As you might guess, I love the classical guitar. In fact, I’ve dedicated most of my life to this instrument. However, the guitar does have its downsides, perhaps the primary one being how quiet it is.

The most common volume issue comes when playing with other instruments, especially piano. You also encounter the problem playing outdoor venues — such as a garden or a square — where it is impossible to hear the guitar unless we play everything “forte” and therefore lose dynamics…

This makes us lose a lot of opportunities and potential gigs (aka income).

Classical guitarist with an amplifier

In many venues, their solution is to just put a microphone in front of the player. However, this requires a lot of logistics and if somehow you move during the performance (which most of us do), the guitar will change volume.

Personally, I feel very constrained in my performance when playing with a microphone in front of me — I’m afraid of moving and expressing myself!

The other solution is to install pickups in the classical guitar, near the bridge. This requires a bit of time and skill, and the sound result is not the best.


The Solution

Here enters iRig’s “Acoustic Stage — by far the best solution I have encountered for this problem.

The sound quality is AMAZING. I have a very weak portable amp with a bad sound, made for electric guitar, and when I first tried it, my guitar sounded “decent” there.

Then, I later tried the iRig with a much better, classical guitar amp and the sound was PERFECT.

It literally sounded with the same sound quality as the guitar, but louder.

iRig amplifier for classical guitar

Of course, the amp you have makes a big difference in the sound, but as I found out, even if your amplifier isn’t the best, it is still a worthy investment. Plus, if the venue has a good sound system, your guitar will sound amazing, guaranteed!

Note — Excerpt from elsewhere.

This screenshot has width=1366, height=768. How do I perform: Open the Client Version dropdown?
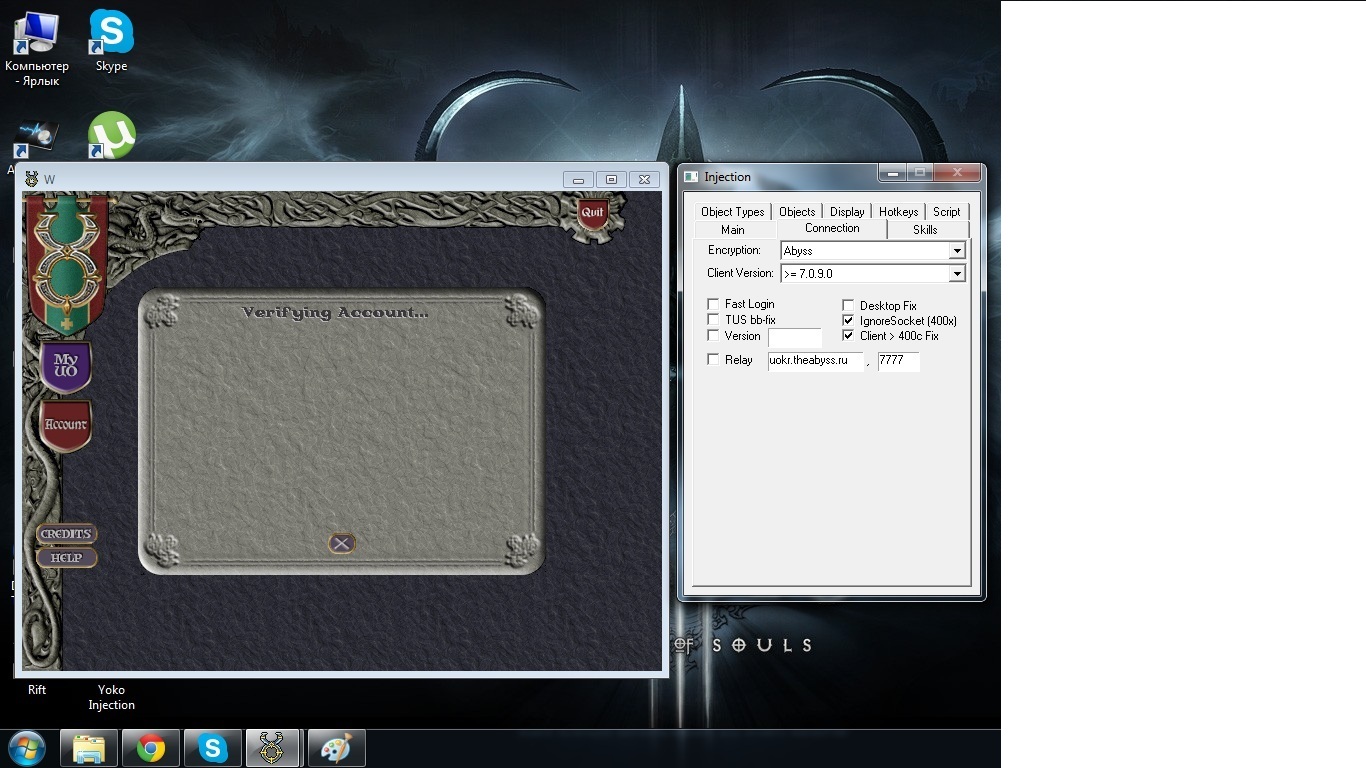957,274
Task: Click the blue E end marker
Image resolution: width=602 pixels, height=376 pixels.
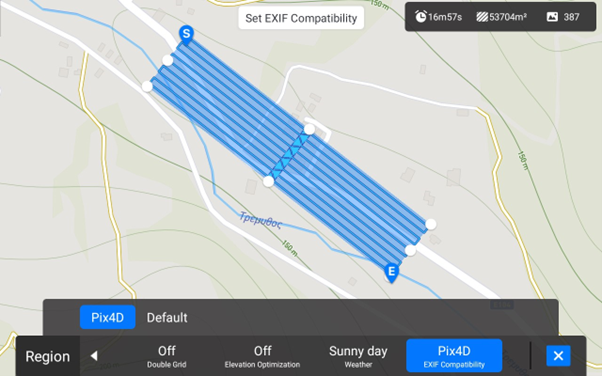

The iRig Acoustic stage is a tiny microphone that is placed inside your guitar. This microphone connects to a portable device, powered by batteries, that processes the signal.

In this device you can toggle between two main settings: Nylon or Steel String Guitar. It also allows three more options: “Natural,” “Warm,” or “Bright” sound. I have been using it in the “Warm — Nylon” setting but depends which amp and kind of guitar you have.

Then, this signal is transmitted to the amp by using a normal ¼ inch Cable. This device allows you also as an option to combine this natural microphone sound with the “pick up” sound (if you have one) and also to connect it directly to your computer, making it easier to make recordings!

It is now selling for approximately $80. In terms of price, I think it is a worthy investment if you are a professional musician and you do a lot of concerts.

Final Thoughts

After playing several concerts with this piece of equipment, I only have 2 critiques:

  1. The wire connecting the microphone is very, very, very thin. It feels super fragile. I am always afraid I am going to break it. I am always super careful and if you get this product I recommend you do the same.
  2. There is no visual display of “battery life” in the audio interface. If the battery is low, the device will display an LED light. But how “low” is that “low battery”? Will it last the rest of the performance? They claim in the manual that the batteries last an average of 18 hours and recommend changing the batteries every 2–3 gigs. I find this a bit overkill, but still, I would love to get a better sense of the battery life at all times just to be a bit more relaxed.

Despite these criticisms, it is the best way I found to amplify my classical guitar.

It is small, portable, sounds amazing and allows me the freedom to move around freely without compromising sound quality. I rate it 5/5.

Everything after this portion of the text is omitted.